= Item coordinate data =
☆ ☆ ☆ ☆ ☆ ☆ ☆

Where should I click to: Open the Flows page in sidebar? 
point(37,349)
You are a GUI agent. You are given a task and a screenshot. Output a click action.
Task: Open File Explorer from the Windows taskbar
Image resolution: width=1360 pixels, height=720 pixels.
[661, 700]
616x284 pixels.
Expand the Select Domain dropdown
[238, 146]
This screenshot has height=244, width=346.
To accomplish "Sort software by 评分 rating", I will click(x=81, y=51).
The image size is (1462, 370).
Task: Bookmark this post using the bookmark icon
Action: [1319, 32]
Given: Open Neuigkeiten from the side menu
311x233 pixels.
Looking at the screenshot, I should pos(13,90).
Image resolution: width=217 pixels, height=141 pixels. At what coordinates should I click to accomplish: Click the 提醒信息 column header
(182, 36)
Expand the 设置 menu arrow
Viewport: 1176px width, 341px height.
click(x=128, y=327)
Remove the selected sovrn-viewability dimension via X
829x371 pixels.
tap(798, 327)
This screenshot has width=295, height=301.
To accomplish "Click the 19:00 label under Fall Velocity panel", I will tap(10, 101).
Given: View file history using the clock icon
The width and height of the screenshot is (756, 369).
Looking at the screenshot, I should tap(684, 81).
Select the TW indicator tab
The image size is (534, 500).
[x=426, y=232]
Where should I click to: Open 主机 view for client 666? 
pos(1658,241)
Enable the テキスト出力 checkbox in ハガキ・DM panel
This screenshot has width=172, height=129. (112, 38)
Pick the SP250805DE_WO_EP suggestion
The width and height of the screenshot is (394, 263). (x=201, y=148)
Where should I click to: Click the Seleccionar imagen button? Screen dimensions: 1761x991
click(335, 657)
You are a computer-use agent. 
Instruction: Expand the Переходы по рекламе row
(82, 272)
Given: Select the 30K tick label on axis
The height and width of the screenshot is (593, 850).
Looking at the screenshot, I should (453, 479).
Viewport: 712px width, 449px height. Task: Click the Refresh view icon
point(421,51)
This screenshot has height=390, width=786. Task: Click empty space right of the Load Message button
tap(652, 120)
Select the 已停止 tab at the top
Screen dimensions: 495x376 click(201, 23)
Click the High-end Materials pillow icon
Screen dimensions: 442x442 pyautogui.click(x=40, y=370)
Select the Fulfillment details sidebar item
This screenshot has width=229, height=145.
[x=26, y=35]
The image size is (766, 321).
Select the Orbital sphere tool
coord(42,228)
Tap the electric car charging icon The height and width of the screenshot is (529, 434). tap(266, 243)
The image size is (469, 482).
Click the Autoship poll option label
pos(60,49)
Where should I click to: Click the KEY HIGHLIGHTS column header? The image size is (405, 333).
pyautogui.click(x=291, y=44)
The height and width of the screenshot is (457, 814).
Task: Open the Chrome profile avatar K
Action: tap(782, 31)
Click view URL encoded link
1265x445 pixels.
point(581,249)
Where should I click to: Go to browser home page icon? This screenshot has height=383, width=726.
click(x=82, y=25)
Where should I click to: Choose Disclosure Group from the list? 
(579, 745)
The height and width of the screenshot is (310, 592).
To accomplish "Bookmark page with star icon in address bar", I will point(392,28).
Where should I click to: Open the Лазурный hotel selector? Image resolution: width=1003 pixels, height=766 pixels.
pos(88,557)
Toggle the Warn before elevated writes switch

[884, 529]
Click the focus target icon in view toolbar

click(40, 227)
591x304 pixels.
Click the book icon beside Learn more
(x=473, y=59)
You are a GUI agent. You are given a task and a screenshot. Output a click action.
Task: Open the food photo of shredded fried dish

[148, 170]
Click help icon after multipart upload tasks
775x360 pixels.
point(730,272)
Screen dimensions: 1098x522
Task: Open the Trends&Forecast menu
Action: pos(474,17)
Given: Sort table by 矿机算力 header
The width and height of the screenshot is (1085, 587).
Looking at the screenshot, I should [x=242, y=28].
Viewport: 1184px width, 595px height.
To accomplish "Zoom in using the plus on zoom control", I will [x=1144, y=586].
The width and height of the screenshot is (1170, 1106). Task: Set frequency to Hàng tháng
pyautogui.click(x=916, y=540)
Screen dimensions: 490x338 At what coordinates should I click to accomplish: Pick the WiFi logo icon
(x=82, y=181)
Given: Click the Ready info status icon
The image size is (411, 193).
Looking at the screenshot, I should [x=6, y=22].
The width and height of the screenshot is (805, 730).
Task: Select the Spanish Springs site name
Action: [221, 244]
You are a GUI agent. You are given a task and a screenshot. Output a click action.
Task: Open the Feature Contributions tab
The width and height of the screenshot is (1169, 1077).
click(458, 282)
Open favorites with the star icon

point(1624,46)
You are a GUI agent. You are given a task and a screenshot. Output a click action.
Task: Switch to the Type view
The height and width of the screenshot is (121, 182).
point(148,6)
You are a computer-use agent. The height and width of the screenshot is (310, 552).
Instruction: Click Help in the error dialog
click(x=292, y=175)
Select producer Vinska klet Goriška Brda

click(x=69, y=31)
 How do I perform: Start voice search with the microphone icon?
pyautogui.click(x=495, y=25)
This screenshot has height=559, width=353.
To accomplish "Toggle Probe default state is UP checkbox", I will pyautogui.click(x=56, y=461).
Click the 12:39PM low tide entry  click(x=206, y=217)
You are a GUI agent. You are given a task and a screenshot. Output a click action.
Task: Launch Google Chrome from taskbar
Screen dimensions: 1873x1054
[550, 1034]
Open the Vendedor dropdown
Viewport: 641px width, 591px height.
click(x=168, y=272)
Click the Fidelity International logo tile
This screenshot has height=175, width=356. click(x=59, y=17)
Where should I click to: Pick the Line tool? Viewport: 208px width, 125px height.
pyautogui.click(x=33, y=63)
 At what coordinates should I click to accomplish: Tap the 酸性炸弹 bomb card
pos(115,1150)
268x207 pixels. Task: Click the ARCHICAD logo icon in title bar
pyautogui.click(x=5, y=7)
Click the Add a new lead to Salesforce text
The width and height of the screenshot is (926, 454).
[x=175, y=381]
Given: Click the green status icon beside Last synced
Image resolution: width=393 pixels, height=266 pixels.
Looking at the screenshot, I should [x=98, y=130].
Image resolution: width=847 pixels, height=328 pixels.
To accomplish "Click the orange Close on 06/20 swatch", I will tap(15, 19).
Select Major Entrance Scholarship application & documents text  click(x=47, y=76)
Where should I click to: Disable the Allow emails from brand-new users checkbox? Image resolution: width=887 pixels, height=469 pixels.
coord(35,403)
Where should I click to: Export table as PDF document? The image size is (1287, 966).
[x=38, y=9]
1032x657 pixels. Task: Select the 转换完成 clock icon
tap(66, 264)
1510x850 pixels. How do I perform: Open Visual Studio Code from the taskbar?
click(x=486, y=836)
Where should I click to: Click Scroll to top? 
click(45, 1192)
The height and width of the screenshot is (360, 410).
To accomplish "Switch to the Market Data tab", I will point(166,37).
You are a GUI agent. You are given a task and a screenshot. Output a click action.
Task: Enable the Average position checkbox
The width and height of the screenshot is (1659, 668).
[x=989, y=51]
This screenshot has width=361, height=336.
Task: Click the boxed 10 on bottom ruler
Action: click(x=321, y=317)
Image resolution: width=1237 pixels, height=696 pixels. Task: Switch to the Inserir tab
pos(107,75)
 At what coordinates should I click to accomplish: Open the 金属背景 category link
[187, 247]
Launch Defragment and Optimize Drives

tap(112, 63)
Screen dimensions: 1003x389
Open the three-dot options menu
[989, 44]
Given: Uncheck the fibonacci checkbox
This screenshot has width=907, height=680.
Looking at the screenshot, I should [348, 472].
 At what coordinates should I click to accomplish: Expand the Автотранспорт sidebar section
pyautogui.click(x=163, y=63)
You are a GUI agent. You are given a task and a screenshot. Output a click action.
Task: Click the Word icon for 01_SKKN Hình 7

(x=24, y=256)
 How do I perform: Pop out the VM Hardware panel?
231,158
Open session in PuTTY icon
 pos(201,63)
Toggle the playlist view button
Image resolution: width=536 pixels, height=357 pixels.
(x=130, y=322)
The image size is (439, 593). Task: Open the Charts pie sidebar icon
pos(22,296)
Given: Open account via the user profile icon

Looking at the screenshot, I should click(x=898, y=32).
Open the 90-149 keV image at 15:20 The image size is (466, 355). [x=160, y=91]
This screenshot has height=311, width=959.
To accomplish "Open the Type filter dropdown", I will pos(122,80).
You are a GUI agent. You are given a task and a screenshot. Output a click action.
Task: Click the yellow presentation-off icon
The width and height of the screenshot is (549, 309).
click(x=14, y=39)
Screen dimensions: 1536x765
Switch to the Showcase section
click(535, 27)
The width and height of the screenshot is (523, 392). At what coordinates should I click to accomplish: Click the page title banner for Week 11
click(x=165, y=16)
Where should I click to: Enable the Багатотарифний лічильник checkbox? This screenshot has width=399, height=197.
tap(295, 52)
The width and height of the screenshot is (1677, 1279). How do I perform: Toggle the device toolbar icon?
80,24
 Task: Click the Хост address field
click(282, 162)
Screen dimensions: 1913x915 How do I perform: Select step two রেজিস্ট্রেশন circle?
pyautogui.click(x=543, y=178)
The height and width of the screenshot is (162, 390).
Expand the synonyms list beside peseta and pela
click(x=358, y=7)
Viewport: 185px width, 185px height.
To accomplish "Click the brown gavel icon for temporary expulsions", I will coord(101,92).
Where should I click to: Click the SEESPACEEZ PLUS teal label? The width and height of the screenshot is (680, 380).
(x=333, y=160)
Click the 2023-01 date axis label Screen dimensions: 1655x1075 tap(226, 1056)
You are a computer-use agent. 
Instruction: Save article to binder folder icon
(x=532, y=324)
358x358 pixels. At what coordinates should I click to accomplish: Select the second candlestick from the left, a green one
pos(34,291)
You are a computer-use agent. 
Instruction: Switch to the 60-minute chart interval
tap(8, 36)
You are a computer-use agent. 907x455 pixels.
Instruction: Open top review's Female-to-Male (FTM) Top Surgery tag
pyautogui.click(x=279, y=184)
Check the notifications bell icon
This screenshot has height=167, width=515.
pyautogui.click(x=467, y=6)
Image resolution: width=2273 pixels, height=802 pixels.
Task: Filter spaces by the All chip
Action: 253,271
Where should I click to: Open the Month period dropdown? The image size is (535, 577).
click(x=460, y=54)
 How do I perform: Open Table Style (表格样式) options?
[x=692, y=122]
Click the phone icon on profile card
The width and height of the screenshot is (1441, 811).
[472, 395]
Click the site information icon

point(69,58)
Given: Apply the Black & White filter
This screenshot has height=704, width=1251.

☆ ☆ ☆ ☆ ☆ ☆ ☆

= Task =
Retype the lines above exactly, from the line containing "This screenshot has height=390, width=786." through the line containing "point(581,249)", both included.

= Solution to this task =
This screenshot has height=390, width=786. Task: Click empty space right of the Load Message button
tap(652, 120)
Select the 已停止 tab at the top
Screen dimensions: 495x376 click(201, 23)
Click the High-end Materials pillow icon
Screen dimensions: 442x442 pyautogui.click(x=40, y=370)
Select the Fulfillment details sidebar item
This screenshot has width=229, height=145.
[x=26, y=35]
The image size is (766, 321).
Select the Orbital sphere tool
coord(42,228)
Tap the electric car charging icon The height and width of the screenshot is (529, 434). tap(266, 243)
The image size is (469, 482).
Click the Autoship poll option label
pos(60,49)
Where should I click to: Click the KEY HIGHLIGHTS column header? The image size is (405, 333).
pyautogui.click(x=291, y=44)
The height and width of the screenshot is (457, 814).
Task: Open the Chrome profile avatar K
Action: tap(782, 31)
Click view URL encoded link
1265x445 pixels.
point(581,249)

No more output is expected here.